» **WORKING DATA**
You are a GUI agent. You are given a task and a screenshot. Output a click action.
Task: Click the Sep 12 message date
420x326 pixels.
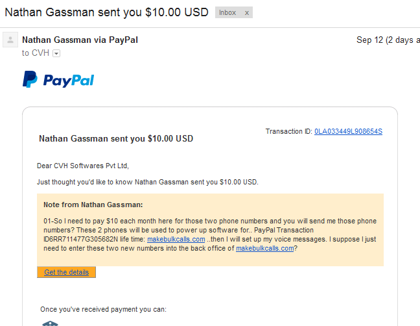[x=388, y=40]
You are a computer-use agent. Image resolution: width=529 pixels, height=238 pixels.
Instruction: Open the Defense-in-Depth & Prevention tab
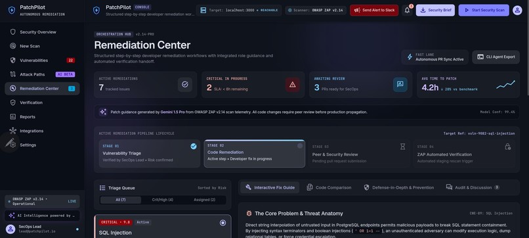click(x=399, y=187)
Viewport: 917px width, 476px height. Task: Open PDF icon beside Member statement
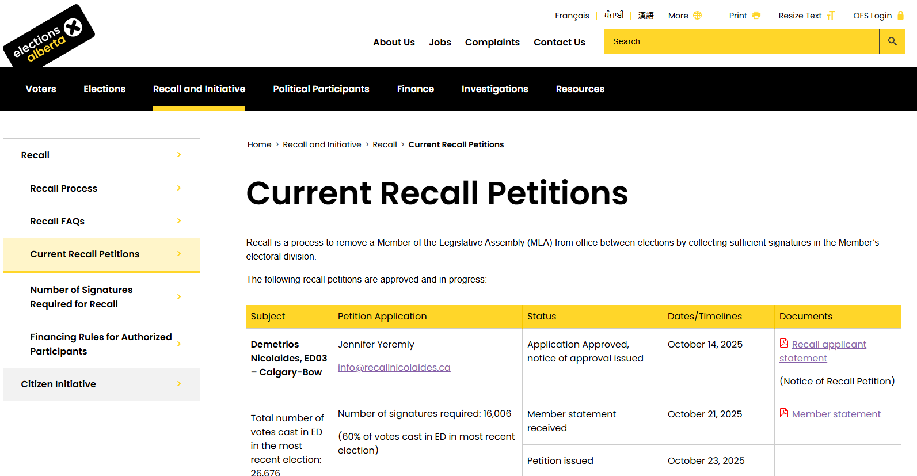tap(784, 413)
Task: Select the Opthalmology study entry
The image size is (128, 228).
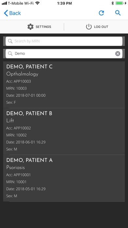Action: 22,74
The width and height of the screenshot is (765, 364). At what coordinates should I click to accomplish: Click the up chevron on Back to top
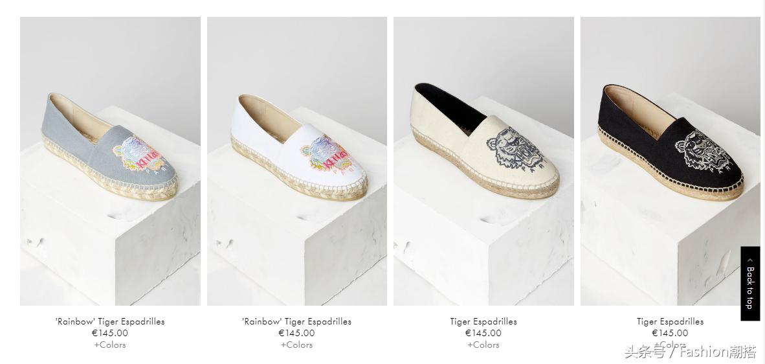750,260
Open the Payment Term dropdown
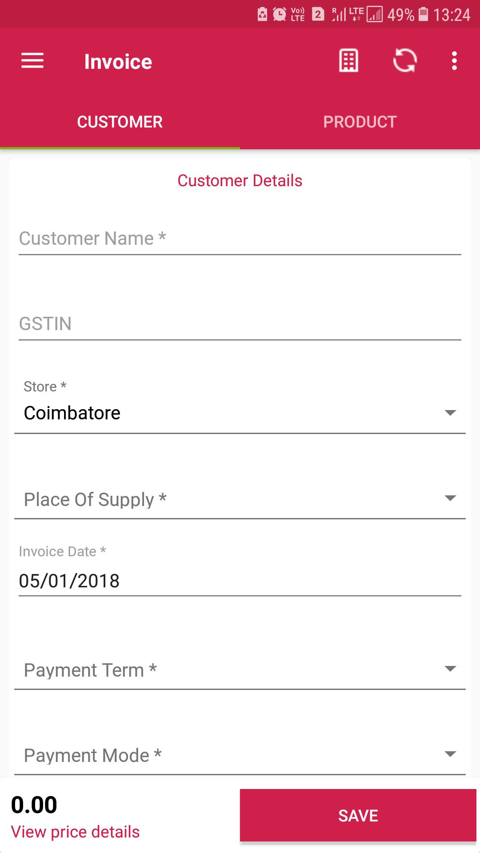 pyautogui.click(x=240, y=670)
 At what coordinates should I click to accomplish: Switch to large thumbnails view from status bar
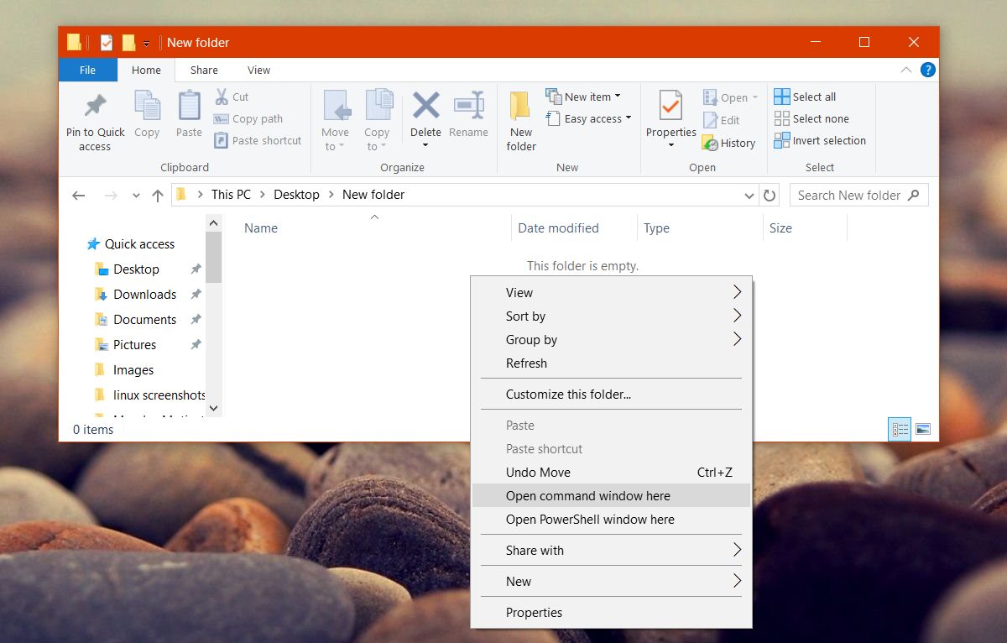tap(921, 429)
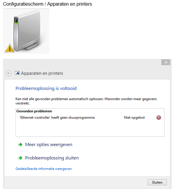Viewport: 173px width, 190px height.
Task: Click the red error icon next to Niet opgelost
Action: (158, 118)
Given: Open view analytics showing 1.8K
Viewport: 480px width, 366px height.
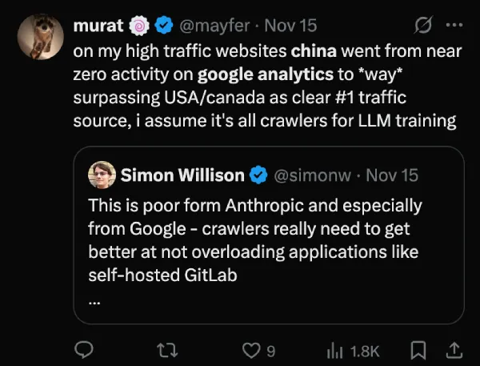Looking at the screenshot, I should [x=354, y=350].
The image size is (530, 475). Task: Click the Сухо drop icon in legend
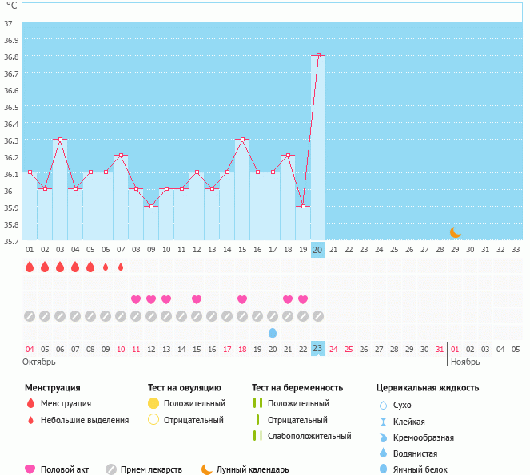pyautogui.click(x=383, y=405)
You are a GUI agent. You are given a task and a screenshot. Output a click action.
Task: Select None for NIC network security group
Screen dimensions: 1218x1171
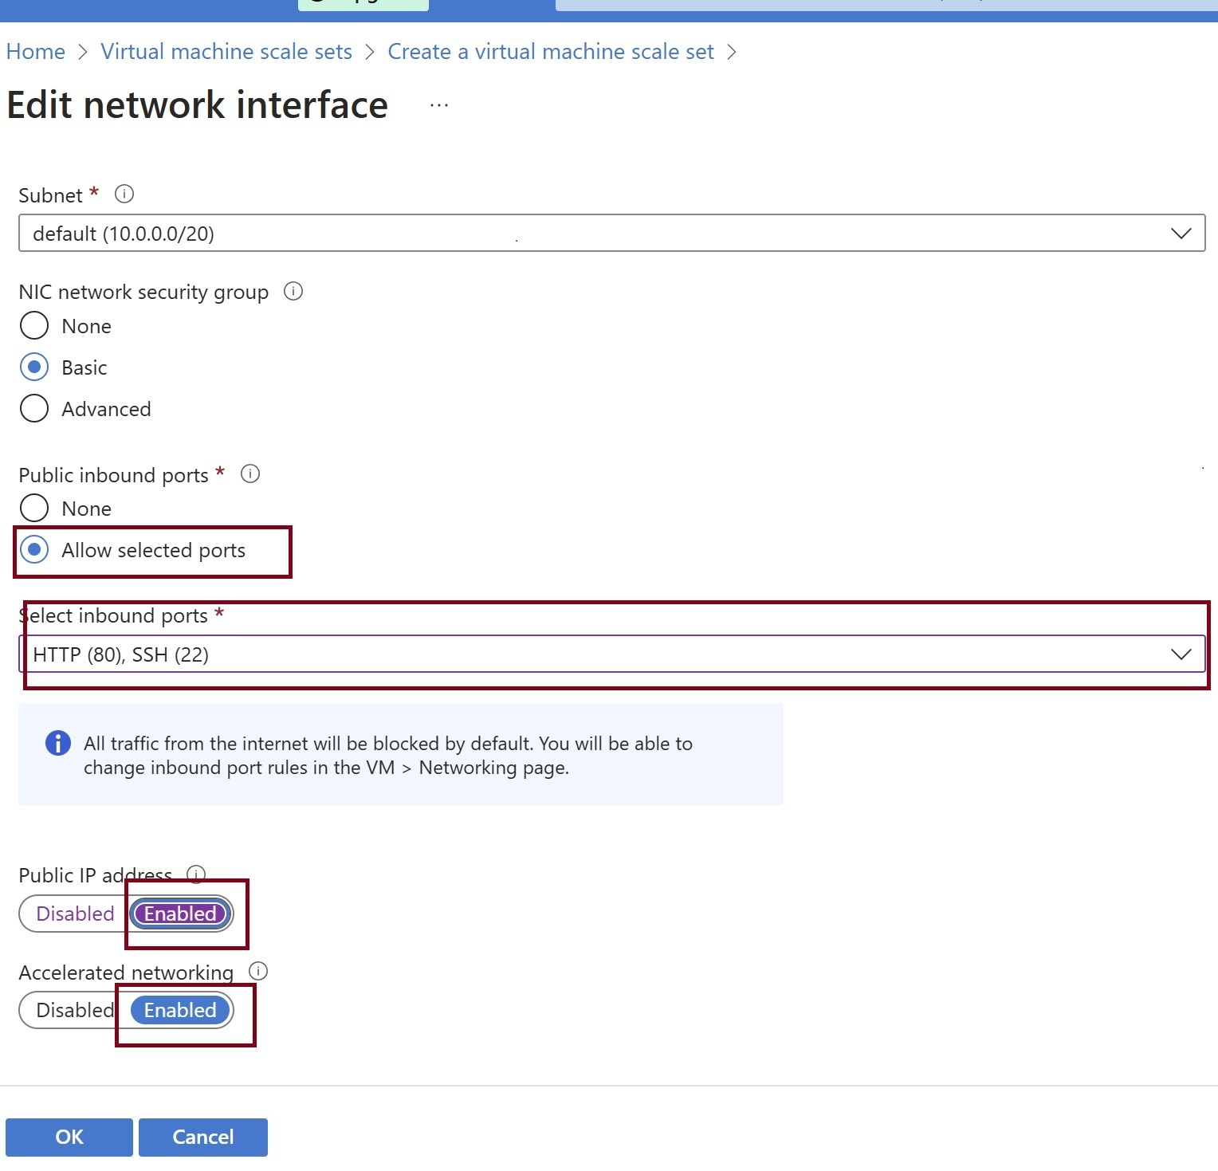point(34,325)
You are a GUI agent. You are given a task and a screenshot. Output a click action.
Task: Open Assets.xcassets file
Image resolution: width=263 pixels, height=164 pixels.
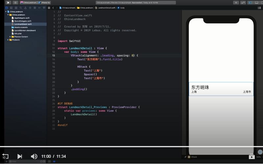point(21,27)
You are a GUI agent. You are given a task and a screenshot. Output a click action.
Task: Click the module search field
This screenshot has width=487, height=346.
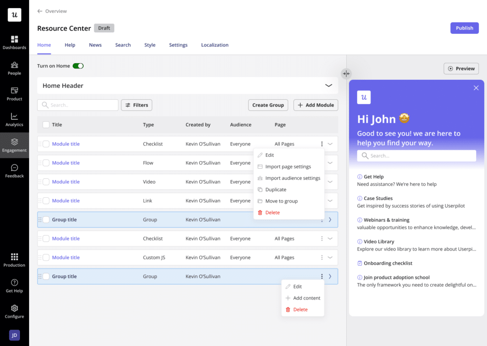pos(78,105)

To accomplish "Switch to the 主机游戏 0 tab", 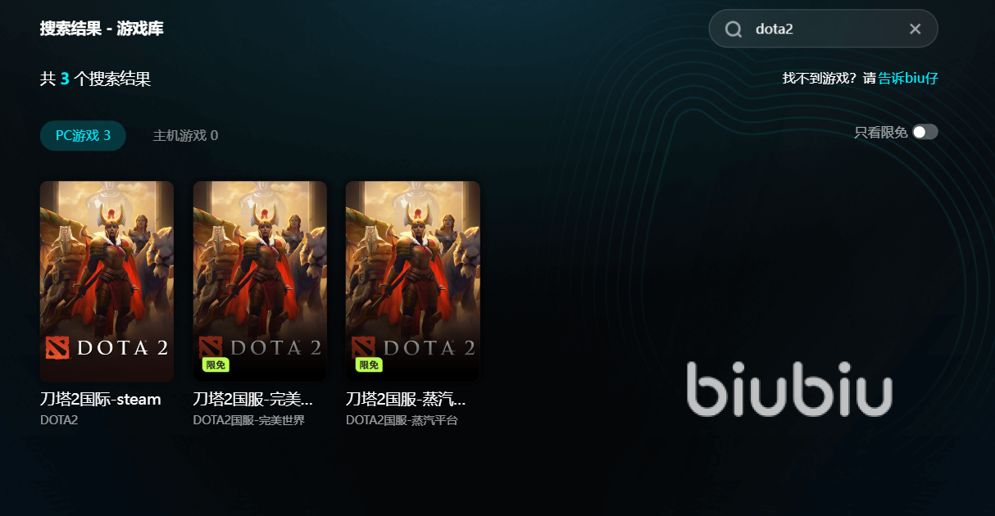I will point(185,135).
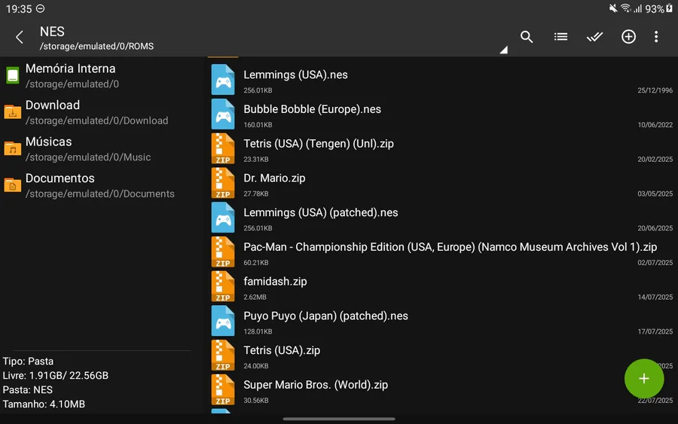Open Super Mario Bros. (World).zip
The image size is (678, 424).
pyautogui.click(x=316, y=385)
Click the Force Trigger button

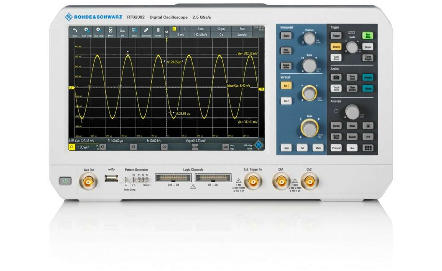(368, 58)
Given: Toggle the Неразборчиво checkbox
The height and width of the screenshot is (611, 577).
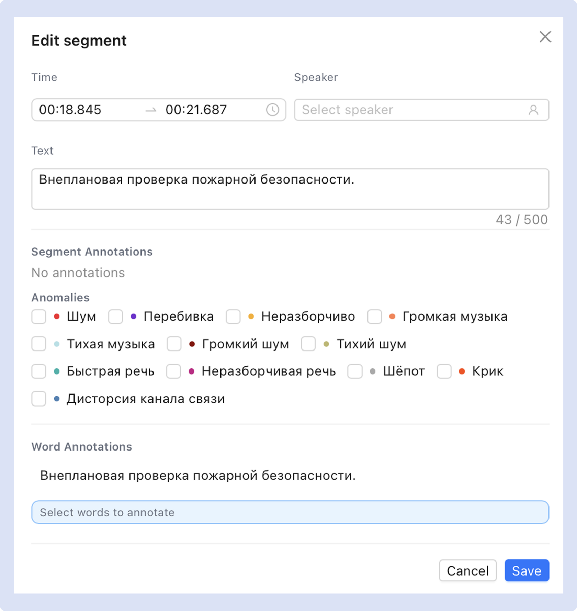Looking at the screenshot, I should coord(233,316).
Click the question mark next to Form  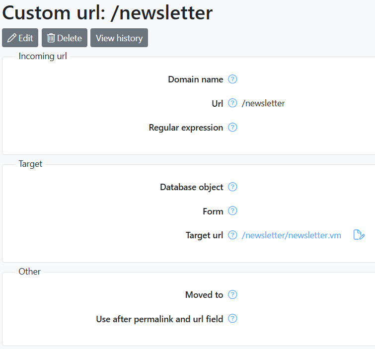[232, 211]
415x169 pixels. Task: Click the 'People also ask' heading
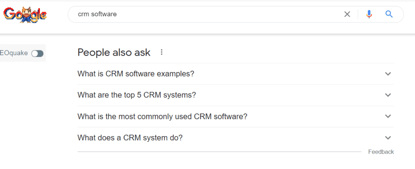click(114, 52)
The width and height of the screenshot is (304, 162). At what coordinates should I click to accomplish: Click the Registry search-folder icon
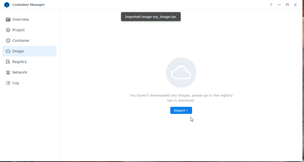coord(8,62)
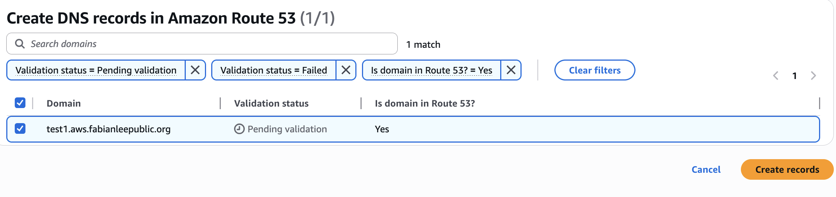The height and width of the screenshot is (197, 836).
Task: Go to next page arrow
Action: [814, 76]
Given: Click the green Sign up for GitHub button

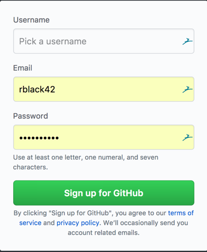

» **WORK REQUIRED**
Find the line that contains "The width and height of the screenshot is (304, 162)." and repeat it, along with every line after it to the end of the data, exactly; drop the pictures.

» **ANSWER SPACE**
The width and height of the screenshot is (304, 162). At what coordinates should I click to accomplish: Click the Registry search-folder icon
coord(8,62)
The height and width of the screenshot is (197, 836).
Task: Go to next page arrow
Action: [814, 76]
Given: Click the green Sign up for GitHub button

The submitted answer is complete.